:: Records for this exercise ::

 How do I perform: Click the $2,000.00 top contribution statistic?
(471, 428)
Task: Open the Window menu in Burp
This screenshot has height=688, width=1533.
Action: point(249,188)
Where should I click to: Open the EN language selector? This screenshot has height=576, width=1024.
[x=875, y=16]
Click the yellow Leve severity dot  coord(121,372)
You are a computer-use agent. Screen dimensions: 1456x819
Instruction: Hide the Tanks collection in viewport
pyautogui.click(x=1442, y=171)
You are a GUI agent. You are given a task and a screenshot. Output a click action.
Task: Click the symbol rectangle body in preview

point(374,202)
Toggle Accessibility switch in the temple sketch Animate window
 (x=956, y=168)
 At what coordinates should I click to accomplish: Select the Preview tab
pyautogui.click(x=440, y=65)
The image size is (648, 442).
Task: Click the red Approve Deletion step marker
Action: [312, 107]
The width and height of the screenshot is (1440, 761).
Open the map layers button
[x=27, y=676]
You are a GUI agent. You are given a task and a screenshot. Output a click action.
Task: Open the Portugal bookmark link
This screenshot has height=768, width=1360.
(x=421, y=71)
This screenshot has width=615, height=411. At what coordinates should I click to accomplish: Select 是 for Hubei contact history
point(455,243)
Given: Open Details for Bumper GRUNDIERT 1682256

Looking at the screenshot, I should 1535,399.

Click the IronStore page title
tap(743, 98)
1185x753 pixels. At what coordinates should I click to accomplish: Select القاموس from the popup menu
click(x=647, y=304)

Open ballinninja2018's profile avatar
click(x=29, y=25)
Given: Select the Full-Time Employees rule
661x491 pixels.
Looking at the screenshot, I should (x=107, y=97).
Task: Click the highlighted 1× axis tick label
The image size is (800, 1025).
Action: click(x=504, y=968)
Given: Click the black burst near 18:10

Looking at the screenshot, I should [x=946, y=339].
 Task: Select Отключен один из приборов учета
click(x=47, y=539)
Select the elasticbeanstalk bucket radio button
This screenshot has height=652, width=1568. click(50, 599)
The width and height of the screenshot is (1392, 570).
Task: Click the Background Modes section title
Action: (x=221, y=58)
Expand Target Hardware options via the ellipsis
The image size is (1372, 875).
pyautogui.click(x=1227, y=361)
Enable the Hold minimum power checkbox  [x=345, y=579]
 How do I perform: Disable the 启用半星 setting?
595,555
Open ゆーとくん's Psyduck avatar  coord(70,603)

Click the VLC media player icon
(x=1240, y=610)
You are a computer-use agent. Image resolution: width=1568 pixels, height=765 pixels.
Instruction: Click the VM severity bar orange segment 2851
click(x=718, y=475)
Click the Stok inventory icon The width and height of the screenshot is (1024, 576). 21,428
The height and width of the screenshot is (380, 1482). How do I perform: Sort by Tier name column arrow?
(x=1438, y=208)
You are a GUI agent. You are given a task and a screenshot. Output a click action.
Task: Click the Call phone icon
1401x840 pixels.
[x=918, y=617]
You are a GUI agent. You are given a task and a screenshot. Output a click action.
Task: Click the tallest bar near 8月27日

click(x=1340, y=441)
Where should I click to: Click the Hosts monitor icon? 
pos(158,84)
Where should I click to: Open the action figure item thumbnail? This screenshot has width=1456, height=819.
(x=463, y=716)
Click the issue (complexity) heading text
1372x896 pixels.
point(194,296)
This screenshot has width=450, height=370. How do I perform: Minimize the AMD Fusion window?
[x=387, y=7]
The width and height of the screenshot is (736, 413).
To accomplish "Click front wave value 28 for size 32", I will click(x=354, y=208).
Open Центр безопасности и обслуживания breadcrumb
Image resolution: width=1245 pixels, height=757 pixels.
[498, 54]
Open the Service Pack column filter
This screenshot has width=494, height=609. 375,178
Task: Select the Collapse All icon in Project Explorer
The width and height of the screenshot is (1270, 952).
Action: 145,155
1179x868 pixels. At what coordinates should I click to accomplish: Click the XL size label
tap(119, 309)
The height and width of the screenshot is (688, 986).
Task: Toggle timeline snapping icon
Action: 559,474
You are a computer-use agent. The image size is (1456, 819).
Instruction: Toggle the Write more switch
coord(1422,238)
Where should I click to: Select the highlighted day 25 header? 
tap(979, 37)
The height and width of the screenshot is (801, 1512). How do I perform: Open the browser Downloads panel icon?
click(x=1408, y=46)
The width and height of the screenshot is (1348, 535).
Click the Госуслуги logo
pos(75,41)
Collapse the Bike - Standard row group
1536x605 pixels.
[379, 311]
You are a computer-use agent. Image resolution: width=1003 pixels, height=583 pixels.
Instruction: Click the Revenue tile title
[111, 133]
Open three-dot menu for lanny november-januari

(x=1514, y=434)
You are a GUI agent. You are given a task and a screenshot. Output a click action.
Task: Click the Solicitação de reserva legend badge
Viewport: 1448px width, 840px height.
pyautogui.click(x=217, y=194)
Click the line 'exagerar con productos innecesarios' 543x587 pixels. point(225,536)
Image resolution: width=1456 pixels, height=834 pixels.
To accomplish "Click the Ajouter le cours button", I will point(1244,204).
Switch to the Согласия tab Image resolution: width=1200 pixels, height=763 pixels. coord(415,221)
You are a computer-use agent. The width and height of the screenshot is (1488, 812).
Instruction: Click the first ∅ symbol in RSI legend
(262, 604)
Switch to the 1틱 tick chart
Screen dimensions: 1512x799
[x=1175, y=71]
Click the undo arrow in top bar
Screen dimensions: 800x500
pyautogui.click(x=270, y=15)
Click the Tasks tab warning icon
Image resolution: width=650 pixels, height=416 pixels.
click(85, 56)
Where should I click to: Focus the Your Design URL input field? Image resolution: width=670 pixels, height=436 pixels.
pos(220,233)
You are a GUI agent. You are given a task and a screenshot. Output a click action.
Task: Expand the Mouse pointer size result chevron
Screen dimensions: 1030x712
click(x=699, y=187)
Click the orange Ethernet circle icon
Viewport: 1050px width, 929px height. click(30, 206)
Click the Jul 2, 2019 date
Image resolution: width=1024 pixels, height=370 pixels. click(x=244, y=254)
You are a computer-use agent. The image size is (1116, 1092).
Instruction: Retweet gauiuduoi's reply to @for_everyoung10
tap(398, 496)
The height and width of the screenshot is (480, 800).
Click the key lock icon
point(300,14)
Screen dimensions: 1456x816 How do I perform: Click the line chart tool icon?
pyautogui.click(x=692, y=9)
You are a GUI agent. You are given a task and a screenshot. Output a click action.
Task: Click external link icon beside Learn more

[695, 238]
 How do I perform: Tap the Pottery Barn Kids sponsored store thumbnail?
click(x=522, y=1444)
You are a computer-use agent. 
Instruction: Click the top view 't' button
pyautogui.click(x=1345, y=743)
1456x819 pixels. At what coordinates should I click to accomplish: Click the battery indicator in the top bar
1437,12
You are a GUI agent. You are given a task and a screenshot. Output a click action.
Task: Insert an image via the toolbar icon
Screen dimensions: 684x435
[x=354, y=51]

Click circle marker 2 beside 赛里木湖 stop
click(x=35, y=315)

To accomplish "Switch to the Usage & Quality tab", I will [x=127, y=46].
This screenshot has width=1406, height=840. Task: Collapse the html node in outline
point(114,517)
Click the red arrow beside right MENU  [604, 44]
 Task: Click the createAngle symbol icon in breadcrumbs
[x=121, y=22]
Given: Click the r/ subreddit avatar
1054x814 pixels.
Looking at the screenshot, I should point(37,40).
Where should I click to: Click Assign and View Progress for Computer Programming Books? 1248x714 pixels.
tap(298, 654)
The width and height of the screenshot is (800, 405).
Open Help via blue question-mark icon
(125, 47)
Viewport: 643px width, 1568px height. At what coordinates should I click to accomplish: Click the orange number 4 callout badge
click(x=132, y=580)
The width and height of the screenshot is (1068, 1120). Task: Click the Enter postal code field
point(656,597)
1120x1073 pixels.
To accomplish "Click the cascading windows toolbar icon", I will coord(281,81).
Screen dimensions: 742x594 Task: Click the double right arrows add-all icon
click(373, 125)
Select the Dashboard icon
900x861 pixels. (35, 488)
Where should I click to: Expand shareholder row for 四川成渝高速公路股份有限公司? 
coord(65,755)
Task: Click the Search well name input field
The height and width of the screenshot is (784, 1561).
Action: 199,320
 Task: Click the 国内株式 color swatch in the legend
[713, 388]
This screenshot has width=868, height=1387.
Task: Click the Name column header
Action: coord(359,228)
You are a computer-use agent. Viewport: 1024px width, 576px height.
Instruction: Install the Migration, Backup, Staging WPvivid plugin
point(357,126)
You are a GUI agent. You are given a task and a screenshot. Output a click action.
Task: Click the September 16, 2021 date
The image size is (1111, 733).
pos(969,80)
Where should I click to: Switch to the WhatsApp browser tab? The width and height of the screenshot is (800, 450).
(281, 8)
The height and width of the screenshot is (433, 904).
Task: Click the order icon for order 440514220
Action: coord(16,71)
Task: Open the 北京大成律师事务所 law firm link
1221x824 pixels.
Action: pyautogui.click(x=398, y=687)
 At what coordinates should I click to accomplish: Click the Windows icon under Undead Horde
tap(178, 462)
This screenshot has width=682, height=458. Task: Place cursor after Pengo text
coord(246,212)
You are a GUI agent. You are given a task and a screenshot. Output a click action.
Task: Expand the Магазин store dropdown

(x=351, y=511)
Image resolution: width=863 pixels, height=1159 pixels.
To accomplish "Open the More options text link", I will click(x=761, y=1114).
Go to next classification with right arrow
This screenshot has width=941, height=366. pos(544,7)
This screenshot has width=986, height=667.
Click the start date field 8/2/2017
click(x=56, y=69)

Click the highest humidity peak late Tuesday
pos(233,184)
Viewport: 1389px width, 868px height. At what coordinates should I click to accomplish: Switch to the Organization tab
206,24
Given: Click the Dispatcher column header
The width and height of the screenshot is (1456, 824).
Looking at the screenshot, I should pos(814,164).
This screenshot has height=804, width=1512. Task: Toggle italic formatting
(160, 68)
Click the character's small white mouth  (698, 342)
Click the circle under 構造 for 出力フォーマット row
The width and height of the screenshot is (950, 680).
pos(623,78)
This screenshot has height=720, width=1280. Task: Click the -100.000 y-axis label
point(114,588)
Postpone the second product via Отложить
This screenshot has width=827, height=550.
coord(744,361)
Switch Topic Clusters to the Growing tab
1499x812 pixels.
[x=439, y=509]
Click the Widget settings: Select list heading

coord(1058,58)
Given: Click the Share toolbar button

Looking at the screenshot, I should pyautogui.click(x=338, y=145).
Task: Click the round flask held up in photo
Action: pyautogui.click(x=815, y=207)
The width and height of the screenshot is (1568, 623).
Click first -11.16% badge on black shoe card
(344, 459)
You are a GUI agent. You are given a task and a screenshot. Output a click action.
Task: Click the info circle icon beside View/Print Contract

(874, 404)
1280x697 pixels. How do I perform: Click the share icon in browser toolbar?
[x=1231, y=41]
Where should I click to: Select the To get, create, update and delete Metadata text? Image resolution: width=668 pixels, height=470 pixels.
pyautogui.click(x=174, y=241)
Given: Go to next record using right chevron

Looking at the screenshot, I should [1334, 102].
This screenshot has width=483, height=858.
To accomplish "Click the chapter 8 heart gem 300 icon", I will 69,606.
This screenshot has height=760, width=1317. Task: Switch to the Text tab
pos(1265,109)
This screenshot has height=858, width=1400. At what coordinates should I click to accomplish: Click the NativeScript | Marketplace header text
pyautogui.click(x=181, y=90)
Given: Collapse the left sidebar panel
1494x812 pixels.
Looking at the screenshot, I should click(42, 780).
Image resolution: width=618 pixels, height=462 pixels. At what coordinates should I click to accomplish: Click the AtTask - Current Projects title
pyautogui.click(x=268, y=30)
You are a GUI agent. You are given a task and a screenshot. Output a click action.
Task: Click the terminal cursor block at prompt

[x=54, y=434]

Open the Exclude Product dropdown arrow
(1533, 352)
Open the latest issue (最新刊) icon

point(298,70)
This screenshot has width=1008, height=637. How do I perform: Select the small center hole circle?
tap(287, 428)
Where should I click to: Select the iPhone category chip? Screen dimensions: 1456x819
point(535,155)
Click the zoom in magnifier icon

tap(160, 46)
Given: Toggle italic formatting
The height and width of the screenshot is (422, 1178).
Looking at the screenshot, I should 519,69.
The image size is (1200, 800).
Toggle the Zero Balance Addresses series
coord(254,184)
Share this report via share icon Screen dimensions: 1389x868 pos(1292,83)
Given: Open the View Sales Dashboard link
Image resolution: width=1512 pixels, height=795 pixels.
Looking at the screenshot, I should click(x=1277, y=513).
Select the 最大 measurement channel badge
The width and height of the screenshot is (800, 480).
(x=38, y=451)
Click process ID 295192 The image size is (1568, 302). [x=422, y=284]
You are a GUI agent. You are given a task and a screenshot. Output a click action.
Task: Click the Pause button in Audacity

:::

● Exercise prompt
Retype the listing, beginning at the line that contains "How do I perform: Disable the 启用半星 setting?" and stopping after the line that contains "point(194,296)".

● Answer to this task
 How do I perform: Disable the 启用半星 setting?
595,555
Open ゆーとくん's Psyduck avatar  coord(70,603)

Click the VLC media player icon
(x=1240, y=610)
You are a computer-use agent. Image resolution: width=1568 pixels, height=765 pixels.
Instruction: Click the VM severity bar orange segment 2851
click(x=718, y=475)
Click the Stok inventory icon The width and height of the screenshot is (1024, 576). 21,428
The height and width of the screenshot is (380, 1482). How do I perform: Sort by Tier name column arrow?
(x=1438, y=208)
You are a GUI agent. You are given a task and a screenshot. Output a click action.
Task: Click the Call phone icon
1401x840 pixels.
[x=918, y=617]
You are a GUI agent. You are given a task and a screenshot. Output a click action.
Task: Click the tallest bar near 8月27日

click(x=1340, y=441)
Where should I click to: Click the Hosts monitor icon? 
pos(158,84)
Where should I click to: Open the action figure item thumbnail? This screenshot has width=1456, height=819.
(x=463, y=716)
Click the issue (complexity) heading text
1372x896 pixels.
point(194,296)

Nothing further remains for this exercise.